WHAT YOU NEED TO DO
• 1. Reproduce the debate brief word for word from "But Republicans in" to "can win concessions.".
• 2. List every line of the debate brief that is written entirely in capital letters.

*** EXTRACT ***

PARTISANSHIP SPILLS OVER ON SECURITY POLICY SPECIFICALLY.
COHEN 1. [WILLIAM, counselor @ CSIS and former Secretary of Defense, Washington Quarterly -- Spring -- lexis]
Finally, a more bipartisan approach to the formulation of national security policy specifically can only occur with a less partisan approach to political discourse generally. Social and political observers alike have chronicled an absence of civility in the public sphere and increasing hostility in the political sphere. Debate too often gives us a way to diatribe, and practical problem-solving to rhetorical finger-pointing. At times – such as the Desert Fox strikes – the enmity has become so intense that some openly question the motivations of the leaders on the opposite side of the aisle. At other times – such as during the national debate on the CTBT – incendiary rhetoric is used to inflame core constituencies, gain political advantage, or to humiliate or embarrass one’s opponents. Such scorched earth tactics may be chauvinistically satisfying, but they only diminish the trust and respect among policymakers that is essential to responsible and reason compromise.
CONCESSIONS KEY -- GENERIC
CONCESSIONS TO REPUBLICANS KEY TO THE AGENDA.
Nicholas 8 (Peter, Tribune Washington Bureau, published in the Baltimore Sun, December 18, Lexis)
But Republicans in the Senate, even with their ranks diminished, still possess leverage to tailor a package that fits certain specifications. They want public hearings on the stimulus, even if it thwarts Democratic ambitions to present the bill to Obama for his signature when he is sworn into office Jan. 20. And they insist the bill be scrubbed of projects that, in their view, are aimed more at appeasing interest groups than creating jobs. When the new Congress convenes on Jan. 6, Senate Democrats will still lack the 60-vote majority needed to stave off Republican delaying tactics - a reality that gives Republicans some confidence that they can win concessions.
CONCESSIONS ARE KEY TO THE AGENDA -- BREAKS GRIDLOCK.

*** INFORMATION ***

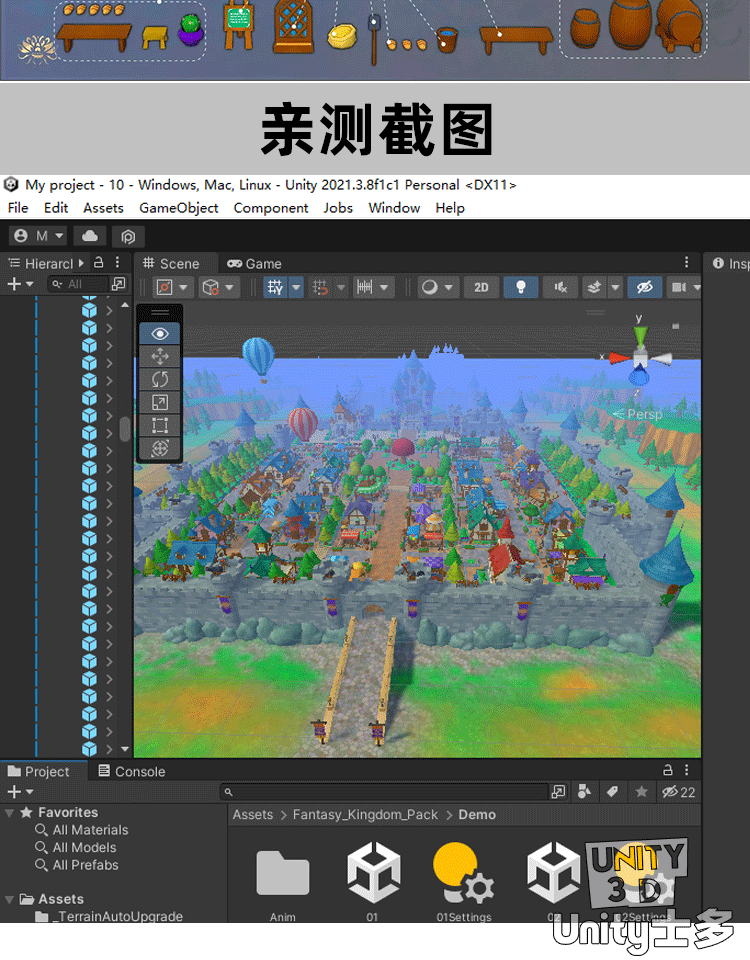Activate the View hand tool (eye icon)
The height and width of the screenshot is (960, 750).
(159, 333)
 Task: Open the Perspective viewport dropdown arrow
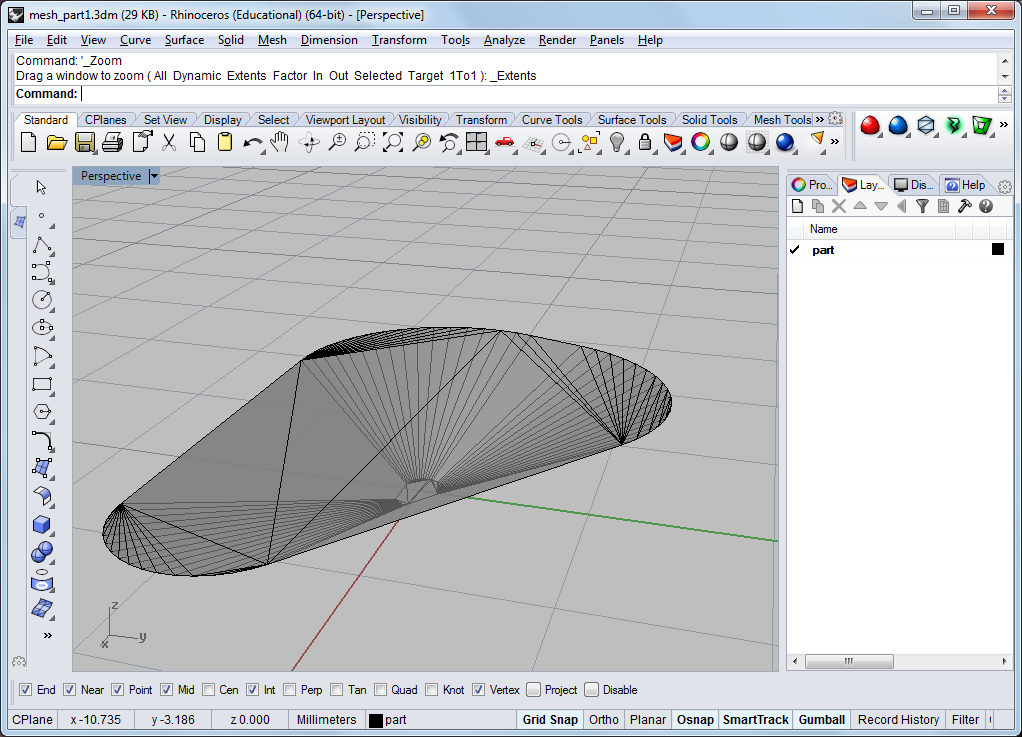[x=154, y=176]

***

ANSWERS FOR THE EXERCISE
• 1.
But Republicans in the Senate, even with their ranks diminished, still possess leverage to tailor a package that fits certain specifications. They want public hearings on the stimulus, even if it thwarts Democratic ambitions to present the bill to Obama for his signature when he is sworn into office Jan. 20. And they insist the bill be scrubbed of projects that, in their view, are aimed more at appeasing interest groups than creating jobs. When the new Congress convenes on Jan. 6, Senate Democrats will still lack the 60-vote majority needed to stave off Republican delaying tactics - a reality that gives Republicans some confidence that they can win concessions.

• 2.
PARTISANSHIP SPILLS OVER ON SECURITY POLICY SPECIFICALLY.
CONCESSIONS KEY -- GENERIC
CONCESSIONS TO REPUBLICANS KEY TO THE AGENDA.
CONCESSIONS ARE KEY TO THE AGENDA -- BREAKS GRIDLOCK.